• Goal of the exercise:
Please repeat the entries word for word and keep the images out.

• Data supplied:

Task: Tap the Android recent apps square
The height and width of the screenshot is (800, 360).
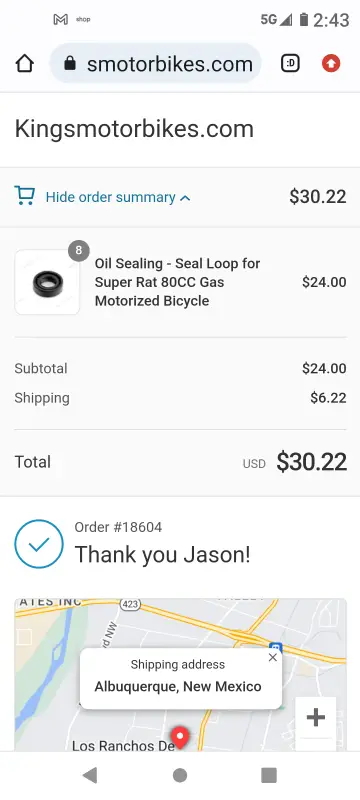Action: pos(269,775)
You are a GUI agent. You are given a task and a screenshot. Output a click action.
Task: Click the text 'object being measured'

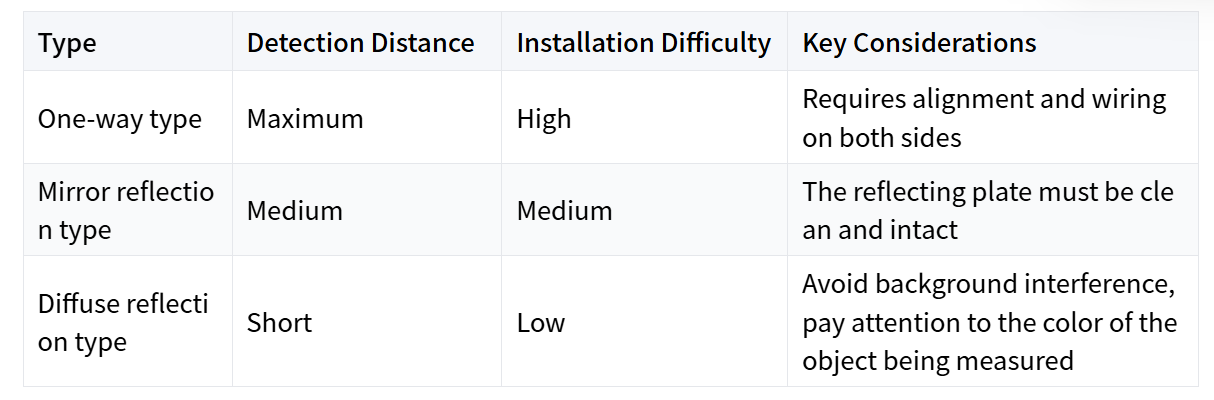point(937,360)
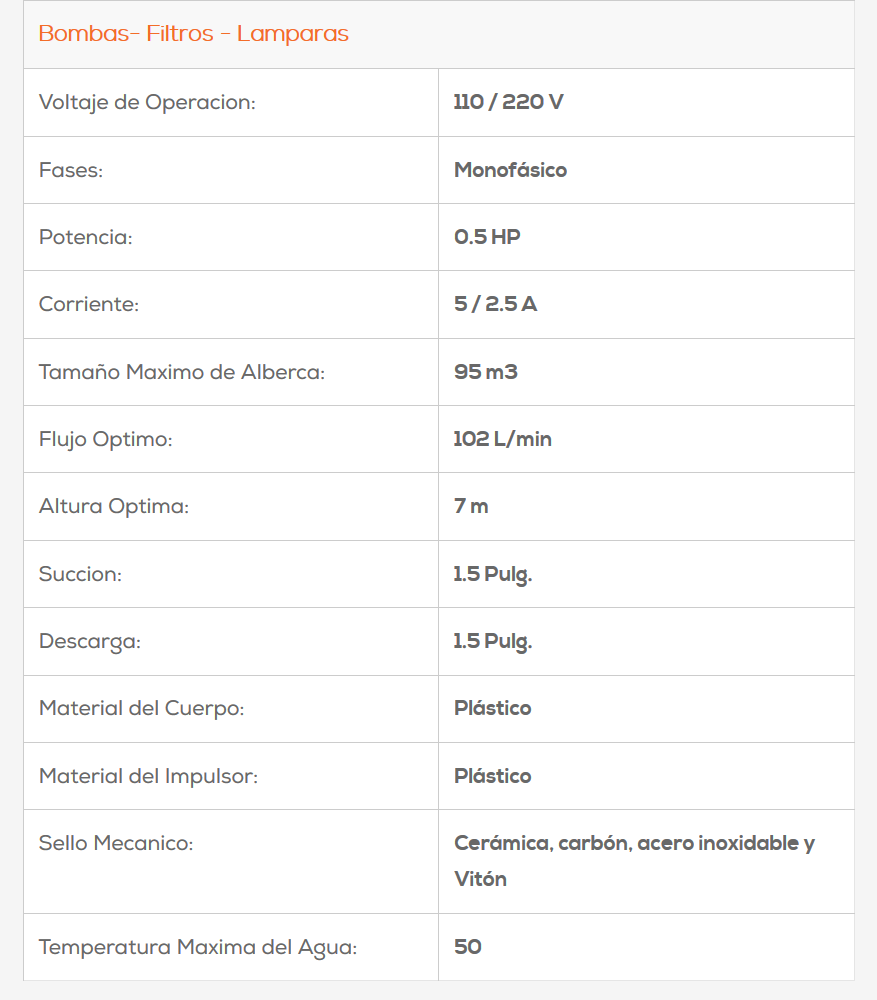877x1000 pixels.
Task: Click the 110 / 220 V value
Action: [508, 102]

• Exercise solution:
Task: Tap the Android recent apps square
The height and width of the screenshot is (800, 360).
Action: pos(269,775)
You are a GUI agent. You are given a task and a screenshot. Output a click action.
Task: Click the text 'object being measured'

point(937,360)
877x1000 pixels.
Task: Click the 110 / 220 V value
Action: [508, 102]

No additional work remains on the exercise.